At that time, our professor presented me with the title of “Sinbad the Poet.” The late innovator was clever and eloquent, and he summarized in two words everything that represents my biography, in his opinion.
As for the nickname “Ahmed Ibn Fadlan of the 21st Century,” it is the cherished title given to me by Raisa Khanum Safulina, a member of the General Council of the Ministry of Culture of the Republic of Tatarstan, a member of the International Federation of Journalists, a member of the Union of Journalists in Russia and Tatarstan, a member of the Photographers Union in Russia, and the founder and coordinator of the Diplomatic Club; “Public Diplomacy - Dialogue of Cultures”.
I visited Kazan several times, until its people became like members of my family, and I made sure every time to visit the Bulgar on the Volga River, where the traveler Ibn Fadlan arrived more than 11 centuries ago, making the date of his arrival the official day to accept Islam into the land of the Russian Empire’s ancestors.
This week, in Korea, we passed by Naksan Temple, on the mountain with the same name. It was nice that Monk Mumoon received us and prepared traditional tea for us, with its rituals. I was in the company of my friend Lee Sang-ki, and the most famous Korean general Min.
Mr. Sang-ki suggested that Monk Mumoon give me a Buddhist name, so the chosen name was (Sea Sail), inspired by a story we exchanged about the Korean Sinbad. We talked about the late monk Cho Oh Hyun, for whom I translated the collection “ Far Away Saint,” which was published in Muscat, and which was discussed by the Al-Zaitoon Workshop in Cairo. It was nice to take memorial photos in the temple, and specifically in the hall that keeps the late monk’s paintings.
I may mention my favorite nickname, the Cat, which is a traveling cat associated with every city I visit, and my wife, the TV director and writer Fatima Al-Zahraa Hassan, calls me on the phone.
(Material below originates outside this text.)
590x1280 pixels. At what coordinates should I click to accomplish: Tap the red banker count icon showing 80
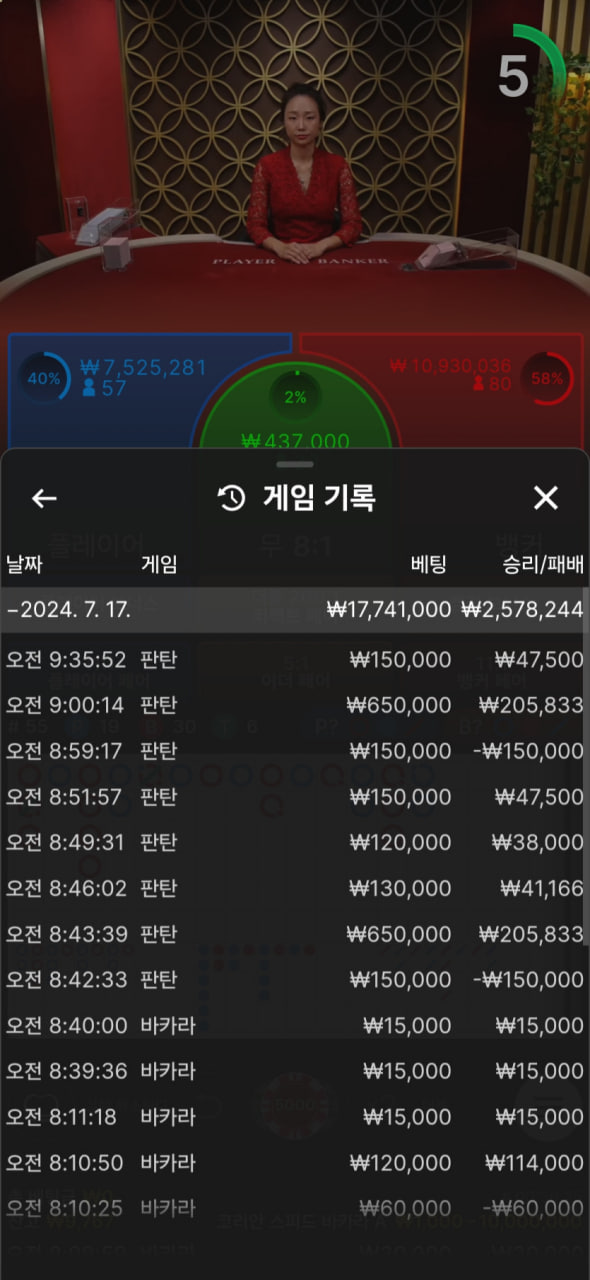click(x=479, y=383)
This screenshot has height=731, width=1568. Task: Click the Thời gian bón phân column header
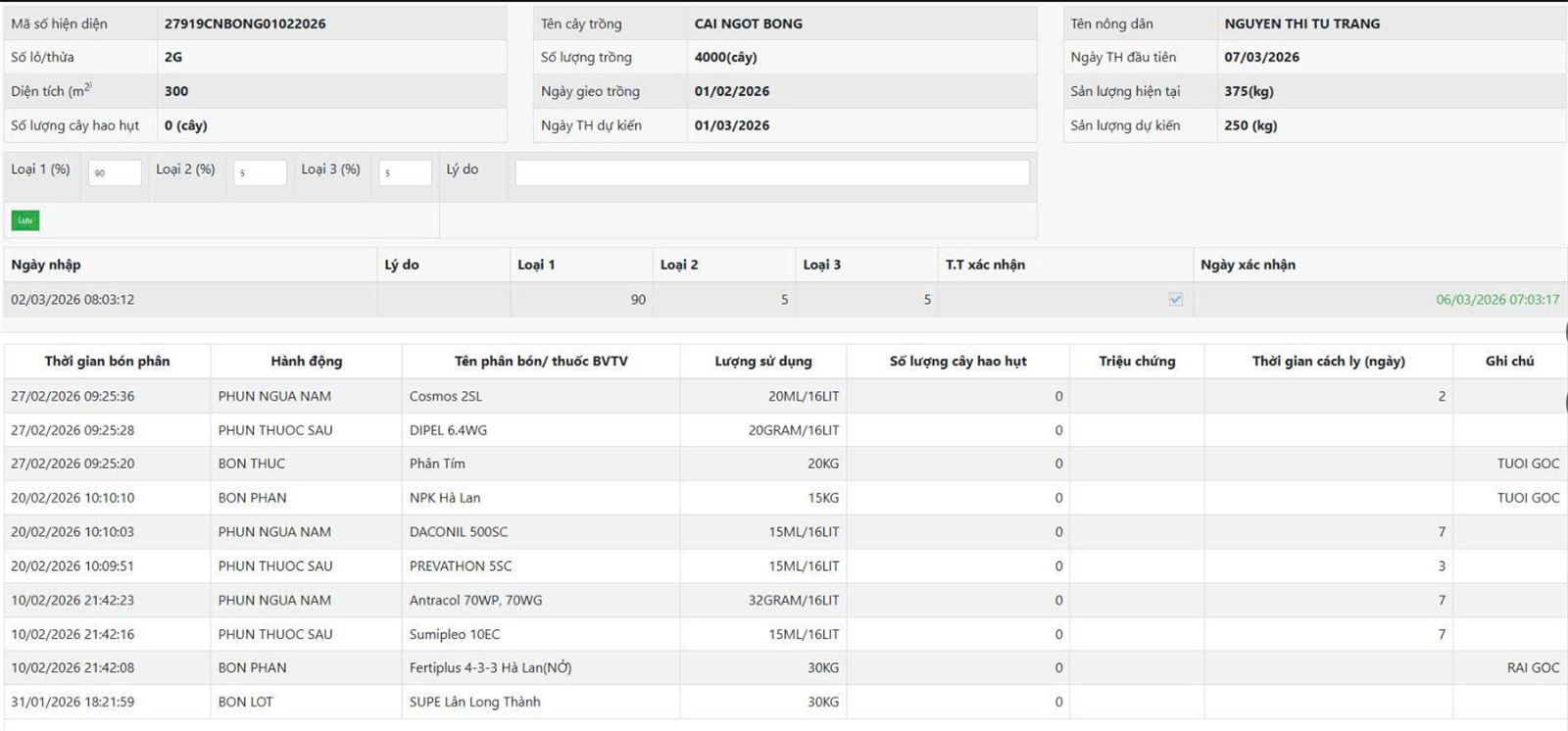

I am once a Munich cat, and another time a Seoul cat, and when I visited Latin America for the two Poetry Festivals in Medellin, Colombia, and Caracas, Venezuela; I was once a Medellin cat, and once a Caracas cat, in a single week!
When I published my second book of travel literature, as part of the “Al-Arabi Book” series, I chose to call it “A River on Travel,” and I said that I am that river, whose qualities I want to carry, that it passes by carrying fertility, and always strives to maintain its purity, carries on his head the people who love and sing to him. A River overflows like the Nile, and he passes his beloved ones between two banks of security and tranquility, or he tries.
Nicknames are beautiful, because they are the bridge of nostalgia. We remember them and a smile passes by, with faces float to the eye, and their echoes cross time across the ear.